▸ Input material
────

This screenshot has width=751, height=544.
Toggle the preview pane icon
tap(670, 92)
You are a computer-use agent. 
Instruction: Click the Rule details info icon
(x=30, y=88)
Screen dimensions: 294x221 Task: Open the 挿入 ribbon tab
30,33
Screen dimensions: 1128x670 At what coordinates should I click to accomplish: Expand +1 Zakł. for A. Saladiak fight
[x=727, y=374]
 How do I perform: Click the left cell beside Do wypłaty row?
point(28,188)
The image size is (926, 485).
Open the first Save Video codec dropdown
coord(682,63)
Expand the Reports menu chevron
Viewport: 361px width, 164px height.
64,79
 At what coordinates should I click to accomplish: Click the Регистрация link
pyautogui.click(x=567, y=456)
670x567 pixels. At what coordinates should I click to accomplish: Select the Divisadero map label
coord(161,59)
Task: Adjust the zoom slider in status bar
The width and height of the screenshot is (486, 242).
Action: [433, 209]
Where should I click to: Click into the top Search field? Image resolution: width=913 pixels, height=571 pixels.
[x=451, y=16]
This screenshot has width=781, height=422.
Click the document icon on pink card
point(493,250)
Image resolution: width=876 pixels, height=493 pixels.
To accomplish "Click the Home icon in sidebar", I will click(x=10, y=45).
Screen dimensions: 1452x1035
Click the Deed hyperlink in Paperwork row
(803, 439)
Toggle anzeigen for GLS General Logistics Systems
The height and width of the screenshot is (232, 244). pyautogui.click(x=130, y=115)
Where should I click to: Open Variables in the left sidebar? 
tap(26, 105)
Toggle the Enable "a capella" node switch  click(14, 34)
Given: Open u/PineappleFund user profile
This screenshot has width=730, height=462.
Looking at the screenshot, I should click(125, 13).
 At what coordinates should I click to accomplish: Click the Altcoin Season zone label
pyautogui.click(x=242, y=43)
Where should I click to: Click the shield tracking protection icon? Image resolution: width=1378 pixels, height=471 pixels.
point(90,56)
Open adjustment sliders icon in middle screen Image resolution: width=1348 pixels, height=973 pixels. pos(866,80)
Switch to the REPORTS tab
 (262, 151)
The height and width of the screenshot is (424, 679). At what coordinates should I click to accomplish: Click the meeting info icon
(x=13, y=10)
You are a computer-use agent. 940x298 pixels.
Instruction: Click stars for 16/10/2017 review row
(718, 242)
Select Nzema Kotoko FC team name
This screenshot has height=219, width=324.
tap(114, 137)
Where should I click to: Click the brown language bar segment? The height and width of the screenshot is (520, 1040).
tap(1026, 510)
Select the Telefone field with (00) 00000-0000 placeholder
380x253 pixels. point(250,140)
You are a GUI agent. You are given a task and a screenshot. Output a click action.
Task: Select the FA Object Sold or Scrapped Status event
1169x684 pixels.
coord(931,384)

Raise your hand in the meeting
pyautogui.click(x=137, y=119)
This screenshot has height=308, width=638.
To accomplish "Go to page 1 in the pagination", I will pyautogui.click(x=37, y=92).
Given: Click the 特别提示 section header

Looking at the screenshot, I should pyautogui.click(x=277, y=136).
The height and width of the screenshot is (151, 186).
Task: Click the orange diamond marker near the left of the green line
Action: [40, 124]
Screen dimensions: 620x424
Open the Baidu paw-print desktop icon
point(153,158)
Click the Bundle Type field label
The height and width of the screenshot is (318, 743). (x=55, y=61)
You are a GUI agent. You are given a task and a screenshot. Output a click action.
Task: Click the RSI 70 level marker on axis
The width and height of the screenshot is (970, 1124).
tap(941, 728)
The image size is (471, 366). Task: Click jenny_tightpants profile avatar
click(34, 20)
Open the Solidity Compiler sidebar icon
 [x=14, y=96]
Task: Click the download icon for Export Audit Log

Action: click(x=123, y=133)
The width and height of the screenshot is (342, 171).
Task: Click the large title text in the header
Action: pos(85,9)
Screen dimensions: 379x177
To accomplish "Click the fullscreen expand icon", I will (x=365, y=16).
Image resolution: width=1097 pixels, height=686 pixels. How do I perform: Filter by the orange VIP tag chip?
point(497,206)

────

▸ Task requirements
Exactly repeat the lines from the line that contains "Task: Click the RSI 70 level marker on axis" to the end of the entries, both included, and leave out all other lines.

▸ Answer for the task
Task: Click the RSI 70 level marker on axis
The width and height of the screenshot is (970, 1124).
tap(941, 728)
The image size is (471, 366). Task: Click jenny_tightpants profile avatar
click(34, 20)
Open the Solidity Compiler sidebar icon
 [x=14, y=96]
Task: Click the download icon for Export Audit Log

Action: click(x=123, y=133)
The width and height of the screenshot is (342, 171).
Task: Click the large title text in the header
Action: pos(85,9)
Screen dimensions: 379x177
To accomplish "Click the fullscreen expand icon", I will (x=365, y=16).
Image resolution: width=1097 pixels, height=686 pixels. How do I perform: Filter by the orange VIP tag chip?
point(497,206)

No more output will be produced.